— START —

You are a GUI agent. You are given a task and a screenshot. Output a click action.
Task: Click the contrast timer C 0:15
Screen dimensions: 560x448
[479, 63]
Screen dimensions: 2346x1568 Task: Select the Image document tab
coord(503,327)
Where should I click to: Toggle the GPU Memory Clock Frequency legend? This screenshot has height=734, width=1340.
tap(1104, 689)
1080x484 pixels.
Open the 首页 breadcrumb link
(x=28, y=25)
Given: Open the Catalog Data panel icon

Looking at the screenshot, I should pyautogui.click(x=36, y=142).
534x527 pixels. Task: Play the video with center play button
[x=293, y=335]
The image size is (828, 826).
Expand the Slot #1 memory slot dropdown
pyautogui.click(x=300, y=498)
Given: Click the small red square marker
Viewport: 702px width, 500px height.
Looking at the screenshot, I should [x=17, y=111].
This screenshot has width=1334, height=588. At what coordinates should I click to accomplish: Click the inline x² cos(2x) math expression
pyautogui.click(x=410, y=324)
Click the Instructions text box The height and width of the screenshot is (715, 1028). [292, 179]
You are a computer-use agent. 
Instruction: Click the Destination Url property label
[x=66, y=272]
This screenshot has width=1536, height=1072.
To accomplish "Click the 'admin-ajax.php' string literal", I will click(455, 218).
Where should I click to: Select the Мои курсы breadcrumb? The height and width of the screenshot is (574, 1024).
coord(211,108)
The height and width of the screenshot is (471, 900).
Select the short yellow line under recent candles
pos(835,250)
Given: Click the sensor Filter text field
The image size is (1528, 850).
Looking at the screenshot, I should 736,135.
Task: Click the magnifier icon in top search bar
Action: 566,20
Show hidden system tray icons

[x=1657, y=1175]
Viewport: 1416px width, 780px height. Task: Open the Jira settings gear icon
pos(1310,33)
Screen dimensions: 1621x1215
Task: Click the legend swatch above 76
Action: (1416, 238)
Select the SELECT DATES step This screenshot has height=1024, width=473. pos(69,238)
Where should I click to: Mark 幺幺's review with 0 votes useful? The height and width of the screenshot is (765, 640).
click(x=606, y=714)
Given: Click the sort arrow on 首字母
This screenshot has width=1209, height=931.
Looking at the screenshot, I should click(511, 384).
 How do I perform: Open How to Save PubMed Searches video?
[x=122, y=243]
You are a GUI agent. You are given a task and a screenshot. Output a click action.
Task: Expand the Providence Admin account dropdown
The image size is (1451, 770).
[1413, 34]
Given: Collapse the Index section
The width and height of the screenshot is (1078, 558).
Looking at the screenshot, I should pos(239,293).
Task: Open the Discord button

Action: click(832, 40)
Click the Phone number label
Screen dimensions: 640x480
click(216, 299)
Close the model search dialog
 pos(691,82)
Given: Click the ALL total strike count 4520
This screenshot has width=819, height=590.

— END —

### Task prompt
Rewrite the listing above with every "Viewport" changed to "Display" and everything else left as it is.

### Expected answer
You are a GUI agent. You are given a task and a screenshot. Output a click action.
Task: Click the contrast timer C 0:15
Screen dimensions: 560x448
[479, 63]
Screen dimensions: 2346x1568 Task: Select the Image document tab
coord(503,327)
Where should I click to: Toggle the GPU Memory Clock Frequency legend? This screenshot has height=734, width=1340.
tap(1104, 689)
1080x484 pixels.
Open the 首页 breadcrumb link
(x=28, y=25)
Given: Open the Catalog Data panel icon

Looking at the screenshot, I should pyautogui.click(x=36, y=142).
534x527 pixels. Task: Play the video with center play button
[x=293, y=335]
The image size is (828, 826).
Expand the Slot #1 memory slot dropdown
pyautogui.click(x=300, y=498)
Given: Click the small red square marker
Display: 702px width, 500px height.
Looking at the screenshot, I should [x=17, y=111].
This screenshot has width=1334, height=588. At what coordinates should I click to accomplish: Click the inline x² cos(2x) math expression
pyautogui.click(x=410, y=324)
Click the Instructions text box The height and width of the screenshot is (715, 1028). [292, 179]
You are a computer-use agent. 
Instruction: Click the Destination Url property label
[x=66, y=272]
This screenshot has width=1536, height=1072.
To accomplish "Click the 'admin-ajax.php' string literal", I will click(455, 218).
Where should I click to: Select the Мои курсы breadcrumb? The height and width of the screenshot is (574, 1024).
coord(211,108)
The height and width of the screenshot is (471, 900).
Select the short yellow line under recent candles
pos(835,250)
Given: Click the sensor Filter text field
The image size is (1528, 850).
Looking at the screenshot, I should 736,135.
Task: Click the magnifier icon in top search bar
Action: 566,20
Show hidden system tray icons

[x=1657, y=1175]
Display: 1416px width, 780px height. Task: Open the Jira settings gear icon
pos(1310,33)
Screen dimensions: 1621x1215
Task: Click the legend swatch above 76
Action: (1416, 238)
Select the SELECT DATES step This screenshot has height=1024, width=473. pos(69,238)
Where should I click to: Mark 幺幺's review with 0 votes useful? The height and width of the screenshot is (765, 640).
click(x=606, y=714)
Given: Click the sort arrow on 首字母
This screenshot has width=1209, height=931.
Looking at the screenshot, I should click(511, 384).
 How do I perform: Open How to Save PubMed Searches video?
[x=122, y=243]
You are a GUI agent. You are given a task and a screenshot. Output a click action.
Task: Expand the Providence Admin account dropdown
The image size is (1451, 770).
[1413, 34]
Given: Collapse the Index section
The width and height of the screenshot is (1078, 558).
Looking at the screenshot, I should pos(239,293).
Task: Open the Discord button

Action: click(832, 40)
Click the Phone number label
Screen dimensions: 640x480
click(216, 299)
Close the model search dialog
 pos(691,82)
Given: Click the ALL total strike count 4520
This screenshot has width=819, height=590.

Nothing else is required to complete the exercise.